## Prompt
Express the rows below as a Markdown table with two columns, Row and Line: number each row in order and give its text in Line, leaving out blank lines.

## Excerpted records
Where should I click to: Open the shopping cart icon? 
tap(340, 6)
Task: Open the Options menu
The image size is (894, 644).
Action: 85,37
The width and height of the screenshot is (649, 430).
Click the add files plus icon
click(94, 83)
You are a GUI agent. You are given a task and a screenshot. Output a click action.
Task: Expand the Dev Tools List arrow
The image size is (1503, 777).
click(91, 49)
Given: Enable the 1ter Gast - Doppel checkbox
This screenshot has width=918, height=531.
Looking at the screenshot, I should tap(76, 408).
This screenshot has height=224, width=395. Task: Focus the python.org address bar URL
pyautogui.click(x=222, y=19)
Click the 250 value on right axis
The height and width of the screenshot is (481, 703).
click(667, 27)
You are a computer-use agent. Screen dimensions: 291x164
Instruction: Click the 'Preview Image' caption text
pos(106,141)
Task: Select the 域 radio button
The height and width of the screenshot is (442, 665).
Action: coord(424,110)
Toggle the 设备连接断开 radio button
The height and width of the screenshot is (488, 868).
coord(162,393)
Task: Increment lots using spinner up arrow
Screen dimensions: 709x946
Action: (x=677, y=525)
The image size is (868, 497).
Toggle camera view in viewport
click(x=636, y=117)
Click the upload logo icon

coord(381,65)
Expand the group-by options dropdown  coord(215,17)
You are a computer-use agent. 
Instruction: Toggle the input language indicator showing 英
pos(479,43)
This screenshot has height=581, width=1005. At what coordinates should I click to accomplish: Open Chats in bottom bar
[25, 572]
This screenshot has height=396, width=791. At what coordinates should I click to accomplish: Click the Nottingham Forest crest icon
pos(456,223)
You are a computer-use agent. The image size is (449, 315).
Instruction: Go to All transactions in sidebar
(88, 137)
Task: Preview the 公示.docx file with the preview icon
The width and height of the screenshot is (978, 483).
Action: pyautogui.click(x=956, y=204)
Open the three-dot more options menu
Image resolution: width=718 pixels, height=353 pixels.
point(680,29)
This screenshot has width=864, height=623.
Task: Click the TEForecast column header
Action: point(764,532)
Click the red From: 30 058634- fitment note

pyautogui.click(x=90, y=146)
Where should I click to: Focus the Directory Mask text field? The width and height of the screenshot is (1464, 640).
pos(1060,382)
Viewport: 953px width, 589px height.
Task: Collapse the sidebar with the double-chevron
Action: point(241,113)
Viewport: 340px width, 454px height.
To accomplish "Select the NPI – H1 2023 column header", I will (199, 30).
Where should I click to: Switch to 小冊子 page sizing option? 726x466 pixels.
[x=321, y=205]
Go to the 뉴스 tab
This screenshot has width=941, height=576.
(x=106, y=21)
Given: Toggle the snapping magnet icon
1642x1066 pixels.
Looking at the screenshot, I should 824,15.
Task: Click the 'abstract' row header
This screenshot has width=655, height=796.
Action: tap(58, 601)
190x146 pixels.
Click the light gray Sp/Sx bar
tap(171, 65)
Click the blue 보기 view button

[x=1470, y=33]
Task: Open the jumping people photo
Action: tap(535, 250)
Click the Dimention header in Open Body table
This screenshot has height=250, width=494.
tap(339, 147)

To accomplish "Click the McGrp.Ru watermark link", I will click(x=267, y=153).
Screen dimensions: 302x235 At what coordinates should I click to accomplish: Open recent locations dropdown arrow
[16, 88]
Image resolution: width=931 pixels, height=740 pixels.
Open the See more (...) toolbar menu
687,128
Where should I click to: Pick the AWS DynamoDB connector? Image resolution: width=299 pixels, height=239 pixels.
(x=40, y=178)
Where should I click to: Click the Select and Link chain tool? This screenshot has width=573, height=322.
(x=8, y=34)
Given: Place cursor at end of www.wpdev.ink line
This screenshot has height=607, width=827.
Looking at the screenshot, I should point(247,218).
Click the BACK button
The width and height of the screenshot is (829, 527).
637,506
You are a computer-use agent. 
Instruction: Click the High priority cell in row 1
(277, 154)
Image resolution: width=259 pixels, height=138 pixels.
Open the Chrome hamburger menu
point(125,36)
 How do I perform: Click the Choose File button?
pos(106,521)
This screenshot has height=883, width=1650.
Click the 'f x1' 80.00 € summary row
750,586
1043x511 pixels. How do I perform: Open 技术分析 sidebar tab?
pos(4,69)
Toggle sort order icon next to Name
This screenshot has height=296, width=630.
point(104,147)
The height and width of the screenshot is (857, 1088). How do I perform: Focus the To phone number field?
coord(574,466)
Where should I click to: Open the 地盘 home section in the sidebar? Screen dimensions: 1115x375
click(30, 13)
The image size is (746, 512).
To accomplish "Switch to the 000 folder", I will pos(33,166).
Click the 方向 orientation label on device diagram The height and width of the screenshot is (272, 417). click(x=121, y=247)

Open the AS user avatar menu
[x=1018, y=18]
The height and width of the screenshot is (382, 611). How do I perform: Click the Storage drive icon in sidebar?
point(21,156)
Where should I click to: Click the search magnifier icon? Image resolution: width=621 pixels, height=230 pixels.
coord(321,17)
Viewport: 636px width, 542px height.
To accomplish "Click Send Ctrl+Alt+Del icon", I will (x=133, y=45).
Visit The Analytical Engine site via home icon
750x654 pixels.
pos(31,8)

## Response
| Row | Line |
|---|---|
| 1 | Where should I click to: Open the shopping cart icon?  |
| 2 | tap(340, 6) |
| 3 | Task: Open the Options menu |
| 4 | The image size is (894, 644). |
| 5 | Action: 85,37 |
| 6 | The width and height of the screenshot is (649, 430). |
| 7 | Click the add files plus icon |
| 8 | click(94, 83) |
| 9 | You are a GUI agent. You are given a task and a screenshot. Output a click action. |
| 10 | Task: Expand the Dev Tools List arrow |
| 11 | The image size is (1503, 777). |
| 12 | click(91, 49) |
| 13 | Given: Enable the 1ter Gast - Doppel checkbox |
| 14 | This screenshot has width=918, height=531. |
| 15 | Looking at the screenshot, I should tap(76, 408). |
| 16 | This screenshot has height=224, width=395. Task: Focus the python.org address bar URL |
| 17 | pyautogui.click(x=222, y=19) |
| 18 | Click the 250 value on right axis |
| 19 | The height and width of the screenshot is (481, 703). |
| 20 | click(667, 27) |
| 21 | You are a computer-use agent. Screen dimensions: 291x164 |
| 22 | Instruction: Click the 'Preview Image' caption text |
| 23 | pos(106,141) |
| 24 | Task: Select the 域 radio button |
| 25 | The height and width of the screenshot is (442, 665). |
| 26 | Action: coord(424,110) |
| 27 | Toggle the 设备连接断开 radio button |
| 28 | The height and width of the screenshot is (488, 868). |
| 29 | coord(162,393) |
| 30 | Task: Increment lots using spinner up arrow |
| 31 | Screen dimensions: 709x946 |
| 32 | Action: (x=677, y=525) |
| 33 | The image size is (868, 497). |
| 34 | Toggle camera view in viewport |
| 35 | click(x=636, y=117) |
| 36 | Click the upload logo icon |
| 37 | coord(381,65) |
| 38 | Expand the group-by options dropdown  coord(215,17) |
| 39 | You are a computer-use agent.  |
| 40 | Instruction: Toggle the input language indicator showing 英 |
| 41 | pos(479,43) |
| 42 | This screenshot has height=581, width=1005. At what coordinates should I click to accomplish: Open Chats in bottom bar |
| 43 | [25, 572] |
| 44 | This screenshot has height=396, width=791. At what coordinates should I click to accomplish: Click the Nottingham Forest crest icon |
| 45 | pos(456,223) |
| 46 | You are a computer-use agent. The image size is (449, 315). |
| 47 | Instruction: Go to All transactions in sidebar |
| 48 | (88, 137) |
| 49 | Task: Preview the 公示.docx file with the preview icon |
| 50 | The width and height of the screenshot is (978, 483). |
| 51 | Action: pyautogui.click(x=956, y=204) |
| 52 | Open the three-dot more options menu |
| 53 | Image resolution: width=718 pixels, height=353 pixels. |
| 54 | point(680,29) |
| 55 | This screenshot has width=864, height=623. |
| 56 | Task: Click the TEForecast column header |
| 57 | Action: point(764,532) |
| 58 | Click the red From: 30 058634- fitment note |
| 59 | pyautogui.click(x=90, y=146) |
| 60 | Where should I click to: Focus the Directory Mask text field? The width and height of the screenshot is (1464, 640). |
| 61 | pos(1060,382) |
| 62 | Viewport: 953px width, 589px height. |
| 63 | Task: Collapse the sidebar with the double-chevron |
| 64 | Action: point(241,113) |
| 65 | Viewport: 340px width, 454px height. |
| 66 | To accomplish "Select the NPI – H1 2023 column header", I will (199, 30). |
| 67 | Where should I click to: Switch to 小冊子 page sizing option? 726x466 pixels. |
| 68 | [x=321, y=205] |
| 69 | Go to the 뉴스 tab |
| 70 | This screenshot has width=941, height=576. |
| 71 | (x=106, y=21) |
| 72 | Given: Toggle the snapping magnet icon |
| 73 | 1642x1066 pixels. |
| 74 | Looking at the screenshot, I should 824,15. |
| 75 | Task: Click the 'abstract' row header |
| 76 | This screenshot has width=655, height=796. |
| 77 | Action: tap(58, 601) |
| 78 | 190x146 pixels. |
| 79 | Click the light gray Sp/Sx bar |
| 80 | tap(171, 65) |
| 81 | Click the blue 보기 view button |
| 82 | [x=1470, y=33] |
| 83 | Task: Open the jumping people photo |
| 84 | Action: tap(535, 250) |
| 85 | Click the Dimention header in Open Body table |
| 86 | This screenshot has height=250, width=494. |
| 87 | tap(339, 147) |
| 88 | To accomplish "Click the McGrp.Ru watermark link", I will click(x=267, y=153). |
| 89 | Screen dimensions: 302x235 At what coordinates should I click to accomplish: Open recent locations dropdown arrow |
| 90 | [16, 88] |
| 91 | Image resolution: width=931 pixels, height=740 pixels. |
| 92 | Open the See more (...) toolbar menu |
| 93 | 687,128 |
| 94 | Where should I click to: Pick the AWS DynamoDB connector? Image resolution: width=299 pixels, height=239 pixels. |
| 95 | (x=40, y=178) |
| 96 | Where should I click to: Click the Select and Link chain tool? This screenshot has width=573, height=322. |
| 97 | (x=8, y=34) |
| 98 | Given: Place cursor at end of www.wpdev.ink line |
| 99 | This screenshot has height=607, width=827. |
| 100 | Looking at the screenshot, I should point(247,218). |
| 101 | Click the BACK button |
| 102 | The width and height of the screenshot is (829, 527). |
| 103 | 637,506 |
| 104 | You are a computer-use agent.  |
| 105 | Instruction: Click the High priority cell in row 1 |
| 106 | (277, 154) |
| 107 | Image resolution: width=259 pixels, height=138 pixels. |
| 108 | Open the Chrome hamburger menu |
| 109 | point(125,36) |
| 110 |  How do I perform: Click the Choose File button? |
| 111 | pos(106,521) |
| 112 | This screenshot has height=883, width=1650. |
| 113 | Click the 'f x1' 80.00 € summary row |
| 114 | 750,586 |
| 115 | 1043x511 pixels. How do I perform: Open 技术分析 sidebar tab? |
| 116 | pos(4,69) |
| 117 | Toggle sort order icon next to Name |
| 118 | This screenshot has height=296, width=630. |
| 119 | point(104,147) |
| 120 | The height and width of the screenshot is (857, 1088). How do I perform: Focus the To phone number field? |
| 121 | coord(574,466) |
| 122 | Where should I click to: Open the 地盘 home section in the sidebar? Screen dimensions: 1115x375 |
| 123 | click(30, 13) |
| 124 | The image size is (746, 512). |
| 125 | To accomplish "Switch to the 000 folder", I will pos(33,166). |
| 126 | Click the 方向 orientation label on device diagram The height and width of the screenshot is (272, 417). click(x=121, y=247) |
| 127 | Open the AS user avatar menu |
| 128 | [x=1018, y=18] |
| 129 | The height and width of the screenshot is (382, 611). How do I perform: Click the Storage drive icon in sidebar? |
| 130 | point(21,156) |
| 131 | Where should I click to: Click the search magnifier icon? Image resolution: width=621 pixels, height=230 pixels. |
| 132 | coord(321,17) |
| 133 | Viewport: 636px width, 542px height. |
| 134 | To accomplish "Click Send Ctrl+Alt+Del icon", I will (x=133, y=45). |
| 135 | Visit The Analytical Engine site via home icon |
| 136 | 750x654 pixels. |
| 137 | pos(31,8) |